Effect of Phenobarbital Administration on thein VitroHydroxylation of Cortisol and on Over-all Substrate and Product Metabolism in the Guinea Pig and Rat

Abstract

Treatment of 4:month-old female strain 13 guinea pigs with phenobarbital (75 mg/kg daily ip) for 18 days stimulated the hepatic microsomal metabolism of cortisol, 2[alpha] and 6[beta]- hydroxycortisol 2.3-, 2.1- and 1.5-fold, respectively. The mean net formation of 2[alpha] and 6[beta]-hydroxycortisol Increased 1.4- and 1.7-fold, respectively. The mean initial rates of 2[alpha] and 6[beta]-hydroxylation by hepatic microsomes (calculated on the assumption of first-order kinetics from the over-all rates of metabolism of substrate and product) were 3.6- and 3.8-fold higher in the drug-treated guinea pigs, suggesting induction of enzymatic activity as a possible mechanism.

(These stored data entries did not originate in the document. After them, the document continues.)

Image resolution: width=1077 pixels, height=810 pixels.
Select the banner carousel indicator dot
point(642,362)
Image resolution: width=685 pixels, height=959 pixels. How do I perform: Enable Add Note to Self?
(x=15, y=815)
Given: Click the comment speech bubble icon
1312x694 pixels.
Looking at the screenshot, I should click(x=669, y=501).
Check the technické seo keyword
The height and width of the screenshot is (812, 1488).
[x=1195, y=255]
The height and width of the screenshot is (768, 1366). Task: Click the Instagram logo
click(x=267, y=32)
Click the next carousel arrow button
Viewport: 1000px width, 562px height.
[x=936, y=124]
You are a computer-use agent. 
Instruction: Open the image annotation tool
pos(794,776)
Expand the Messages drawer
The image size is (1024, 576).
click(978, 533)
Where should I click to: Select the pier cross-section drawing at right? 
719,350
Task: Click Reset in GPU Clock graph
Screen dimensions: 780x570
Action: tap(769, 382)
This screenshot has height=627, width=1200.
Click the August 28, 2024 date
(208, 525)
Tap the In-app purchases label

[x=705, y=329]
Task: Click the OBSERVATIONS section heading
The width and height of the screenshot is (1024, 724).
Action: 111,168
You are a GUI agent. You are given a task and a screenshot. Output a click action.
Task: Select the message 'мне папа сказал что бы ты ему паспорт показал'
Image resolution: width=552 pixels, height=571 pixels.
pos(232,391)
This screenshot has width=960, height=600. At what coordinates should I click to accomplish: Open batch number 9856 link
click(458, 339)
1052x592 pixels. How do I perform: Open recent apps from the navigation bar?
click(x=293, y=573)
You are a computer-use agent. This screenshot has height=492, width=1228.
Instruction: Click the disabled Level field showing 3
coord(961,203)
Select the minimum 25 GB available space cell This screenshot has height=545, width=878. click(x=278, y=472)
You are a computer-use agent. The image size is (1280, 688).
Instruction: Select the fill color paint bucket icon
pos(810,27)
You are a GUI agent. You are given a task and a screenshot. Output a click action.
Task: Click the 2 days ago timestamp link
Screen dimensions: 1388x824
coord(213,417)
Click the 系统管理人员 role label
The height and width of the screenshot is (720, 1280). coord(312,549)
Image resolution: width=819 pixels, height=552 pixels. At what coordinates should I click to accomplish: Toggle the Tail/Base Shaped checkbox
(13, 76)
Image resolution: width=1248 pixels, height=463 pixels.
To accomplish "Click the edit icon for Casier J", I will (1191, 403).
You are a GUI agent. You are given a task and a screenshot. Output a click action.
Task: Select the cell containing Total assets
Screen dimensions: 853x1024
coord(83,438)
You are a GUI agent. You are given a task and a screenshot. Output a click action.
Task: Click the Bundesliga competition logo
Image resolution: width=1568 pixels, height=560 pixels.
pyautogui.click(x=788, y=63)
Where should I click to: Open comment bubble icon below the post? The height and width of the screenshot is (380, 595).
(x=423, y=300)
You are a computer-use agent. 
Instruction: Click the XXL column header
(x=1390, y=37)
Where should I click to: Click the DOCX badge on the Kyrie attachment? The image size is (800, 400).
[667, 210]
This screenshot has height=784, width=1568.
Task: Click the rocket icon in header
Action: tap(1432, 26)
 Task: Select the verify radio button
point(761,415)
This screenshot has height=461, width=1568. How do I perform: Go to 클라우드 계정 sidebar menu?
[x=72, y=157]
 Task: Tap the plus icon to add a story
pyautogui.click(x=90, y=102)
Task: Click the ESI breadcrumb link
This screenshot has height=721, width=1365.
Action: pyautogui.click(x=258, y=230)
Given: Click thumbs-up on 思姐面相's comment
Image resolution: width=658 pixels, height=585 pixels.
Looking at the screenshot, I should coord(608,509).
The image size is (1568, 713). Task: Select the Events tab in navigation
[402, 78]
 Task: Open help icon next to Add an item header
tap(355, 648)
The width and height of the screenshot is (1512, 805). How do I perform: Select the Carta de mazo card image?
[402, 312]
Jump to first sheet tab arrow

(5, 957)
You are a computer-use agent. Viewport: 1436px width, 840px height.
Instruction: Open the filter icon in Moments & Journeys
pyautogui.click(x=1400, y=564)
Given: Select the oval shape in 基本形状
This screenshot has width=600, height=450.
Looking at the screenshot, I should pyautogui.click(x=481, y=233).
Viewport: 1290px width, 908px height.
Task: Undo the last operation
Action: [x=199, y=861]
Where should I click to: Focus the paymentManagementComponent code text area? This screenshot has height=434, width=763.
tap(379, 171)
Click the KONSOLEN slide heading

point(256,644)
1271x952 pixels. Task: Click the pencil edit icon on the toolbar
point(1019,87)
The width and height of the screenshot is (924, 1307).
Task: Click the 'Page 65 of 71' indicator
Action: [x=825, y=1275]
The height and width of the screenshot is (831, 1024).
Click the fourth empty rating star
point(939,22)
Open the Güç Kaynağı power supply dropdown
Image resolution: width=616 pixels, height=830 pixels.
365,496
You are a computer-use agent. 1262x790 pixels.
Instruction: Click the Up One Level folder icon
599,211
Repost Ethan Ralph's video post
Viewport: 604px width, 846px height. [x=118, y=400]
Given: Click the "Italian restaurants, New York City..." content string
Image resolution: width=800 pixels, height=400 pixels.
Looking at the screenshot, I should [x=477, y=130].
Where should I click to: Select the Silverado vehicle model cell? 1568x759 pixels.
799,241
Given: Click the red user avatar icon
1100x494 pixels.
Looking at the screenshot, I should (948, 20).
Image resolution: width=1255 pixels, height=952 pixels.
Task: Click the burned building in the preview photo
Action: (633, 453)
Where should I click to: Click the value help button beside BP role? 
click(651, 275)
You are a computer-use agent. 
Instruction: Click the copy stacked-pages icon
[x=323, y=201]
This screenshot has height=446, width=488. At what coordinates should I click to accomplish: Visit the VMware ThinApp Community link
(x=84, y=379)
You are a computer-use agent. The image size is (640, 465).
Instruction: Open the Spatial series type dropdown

No significant effect of phenobarbital on the hydroxylation of cortisol or the over-all metabolism of substrate or product by guinea pig adrenal homogenates was found. Treatment of 3-month-old female Sprague-Dawley rats with phenobarbital (75 mg/kg daily ip) for 6 days enhanced the hepatic microsomal 6[beta]-hydroxylatlon of cortisol 3.6-fold, but did not cause a significant change in the over-all metabolism of substrate or product. No significant 2[alpha]-hydroxylation of cortisol was found with rat-liver microsomes.